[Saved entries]
━━━━━━

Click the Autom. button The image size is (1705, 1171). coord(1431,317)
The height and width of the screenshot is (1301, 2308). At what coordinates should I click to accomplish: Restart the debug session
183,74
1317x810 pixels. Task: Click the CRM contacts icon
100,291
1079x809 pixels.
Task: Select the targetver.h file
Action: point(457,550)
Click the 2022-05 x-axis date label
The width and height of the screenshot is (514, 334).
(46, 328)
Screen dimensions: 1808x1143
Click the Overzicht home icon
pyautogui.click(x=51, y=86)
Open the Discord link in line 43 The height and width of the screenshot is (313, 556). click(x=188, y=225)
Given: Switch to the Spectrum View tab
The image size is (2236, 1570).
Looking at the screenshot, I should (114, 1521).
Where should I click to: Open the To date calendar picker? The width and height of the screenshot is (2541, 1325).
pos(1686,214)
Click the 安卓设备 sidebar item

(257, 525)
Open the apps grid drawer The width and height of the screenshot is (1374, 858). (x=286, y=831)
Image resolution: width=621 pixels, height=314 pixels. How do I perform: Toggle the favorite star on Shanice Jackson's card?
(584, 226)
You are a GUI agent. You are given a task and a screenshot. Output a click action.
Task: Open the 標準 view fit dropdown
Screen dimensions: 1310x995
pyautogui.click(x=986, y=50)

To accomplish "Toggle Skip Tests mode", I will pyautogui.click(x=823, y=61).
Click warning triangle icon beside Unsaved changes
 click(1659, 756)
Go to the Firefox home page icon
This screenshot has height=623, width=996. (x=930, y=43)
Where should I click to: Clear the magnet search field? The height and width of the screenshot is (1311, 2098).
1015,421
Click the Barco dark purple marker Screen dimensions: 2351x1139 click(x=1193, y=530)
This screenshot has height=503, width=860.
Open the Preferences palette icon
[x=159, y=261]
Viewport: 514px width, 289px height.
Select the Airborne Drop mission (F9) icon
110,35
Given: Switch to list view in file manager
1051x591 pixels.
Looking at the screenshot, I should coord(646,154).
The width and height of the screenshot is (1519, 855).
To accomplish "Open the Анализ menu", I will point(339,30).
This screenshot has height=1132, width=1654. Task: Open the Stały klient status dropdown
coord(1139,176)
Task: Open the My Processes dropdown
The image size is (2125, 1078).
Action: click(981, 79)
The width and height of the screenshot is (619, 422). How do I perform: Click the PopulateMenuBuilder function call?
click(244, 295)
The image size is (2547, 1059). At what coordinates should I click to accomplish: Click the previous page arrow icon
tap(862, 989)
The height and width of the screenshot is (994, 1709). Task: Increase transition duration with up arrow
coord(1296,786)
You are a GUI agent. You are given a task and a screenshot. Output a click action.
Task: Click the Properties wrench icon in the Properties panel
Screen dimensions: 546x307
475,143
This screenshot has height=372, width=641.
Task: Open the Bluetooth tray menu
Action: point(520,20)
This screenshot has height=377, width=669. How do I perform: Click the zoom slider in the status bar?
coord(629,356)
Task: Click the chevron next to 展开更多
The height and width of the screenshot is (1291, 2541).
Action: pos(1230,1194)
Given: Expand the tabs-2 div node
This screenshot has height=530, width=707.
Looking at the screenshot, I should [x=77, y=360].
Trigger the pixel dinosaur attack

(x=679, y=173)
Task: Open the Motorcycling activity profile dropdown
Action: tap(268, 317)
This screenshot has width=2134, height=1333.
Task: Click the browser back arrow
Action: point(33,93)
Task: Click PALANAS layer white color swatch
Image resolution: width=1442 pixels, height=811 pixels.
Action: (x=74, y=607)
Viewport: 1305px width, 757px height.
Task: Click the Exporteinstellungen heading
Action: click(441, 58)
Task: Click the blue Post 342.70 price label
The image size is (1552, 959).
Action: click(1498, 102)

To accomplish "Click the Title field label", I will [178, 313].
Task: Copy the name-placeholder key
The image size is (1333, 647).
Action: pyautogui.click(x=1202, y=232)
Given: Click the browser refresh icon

━━━━━━

Your assignment: Each line of the data must be retyped exactly.

Written response:
Click the Autom. button The image size is (1705, 1171). coord(1431,317)
The height and width of the screenshot is (1301, 2308). At what coordinates should I click to accomplish: Restart the debug session
183,74
1317x810 pixels. Task: Click the CRM contacts icon
100,291
1079x809 pixels.
Task: Select the targetver.h file
Action: point(457,550)
Click the 2022-05 x-axis date label
The width and height of the screenshot is (514, 334).
(46, 328)
Screen dimensions: 1808x1143
Click the Overzicht home icon
pyautogui.click(x=51, y=86)
Open the Discord link in line 43 The height and width of the screenshot is (313, 556). click(x=188, y=225)
Given: Switch to the Spectrum View tab
The image size is (2236, 1570).
Looking at the screenshot, I should (114, 1521).
Where should I click to: Open the To date calendar picker? The width and height of the screenshot is (2541, 1325).
pos(1686,214)
Click the 安卓设备 sidebar item

(257, 525)
Open the apps grid drawer The width and height of the screenshot is (1374, 858). (x=286, y=831)
Image resolution: width=621 pixels, height=314 pixels. How do I perform: Toggle the favorite star on Shanice Jackson's card?
(584, 226)
You are a GUI agent. You are given a task and a screenshot. Output a click action.
Task: Open the 標準 view fit dropdown
Screen dimensions: 1310x995
pyautogui.click(x=986, y=50)

To accomplish "Toggle Skip Tests mode", I will pyautogui.click(x=823, y=61).
Click warning triangle icon beside Unsaved changes
 click(1659, 756)
Go to the Firefox home page icon
This screenshot has height=623, width=996. (x=930, y=43)
Where should I click to: Clear the magnet search field? The height and width of the screenshot is (1311, 2098).
1015,421
Click the Barco dark purple marker Screen dimensions: 2351x1139 click(x=1193, y=530)
This screenshot has height=503, width=860.
Open the Preferences palette icon
[x=159, y=261]
Viewport: 514px width, 289px height.
Select the Airborne Drop mission (F9) icon
110,35
Given: Switch to list view in file manager
1051x591 pixels.
Looking at the screenshot, I should coord(646,154).
The width and height of the screenshot is (1519, 855).
To accomplish "Open the Анализ menu", I will point(339,30).
This screenshot has height=1132, width=1654. Task: Open the Stały klient status dropdown
coord(1139,176)
Task: Open the My Processes dropdown
The image size is (2125, 1078).
Action: click(981, 79)
The width and height of the screenshot is (619, 422). How do I perform: Click the PopulateMenuBuilder function call?
click(244, 295)
The image size is (2547, 1059). At what coordinates should I click to accomplish: Click the previous page arrow icon
tap(862, 989)
The height and width of the screenshot is (994, 1709). Task: Increase transition duration with up arrow
coord(1296,786)
You are a GUI agent. You are given a task and a screenshot. Output a click action.
Task: Click the Properties wrench icon in the Properties panel
Screen dimensions: 546x307
475,143
This screenshot has height=372, width=641.
Task: Open the Bluetooth tray menu
Action: point(520,20)
This screenshot has height=377, width=669. How do I perform: Click the zoom slider in the status bar?
coord(629,356)
Task: Click the chevron next to 展开更多
The height and width of the screenshot is (1291, 2541).
Action: pos(1230,1194)
Given: Expand the tabs-2 div node
This screenshot has height=530, width=707.
Looking at the screenshot, I should [x=77, y=360].
Trigger the pixel dinosaur attack

(x=679, y=173)
Task: Open the Motorcycling activity profile dropdown
Action: tap(268, 317)
This screenshot has width=2134, height=1333.
Task: Click the browser back arrow
Action: point(33,93)
Task: Click PALANAS layer white color swatch
Image resolution: width=1442 pixels, height=811 pixels.
Action: (x=74, y=607)
Viewport: 1305px width, 757px height.
Task: Click the Exporteinstellungen heading
Action: click(441, 58)
Task: Click the blue Post 342.70 price label
The image size is (1552, 959).
Action: click(1498, 102)

To accomplish "Click the Title field label", I will [178, 313].
Task: Copy the name-placeholder key
The image size is (1333, 647).
Action: pyautogui.click(x=1202, y=232)
Given: Click the browser refresh icon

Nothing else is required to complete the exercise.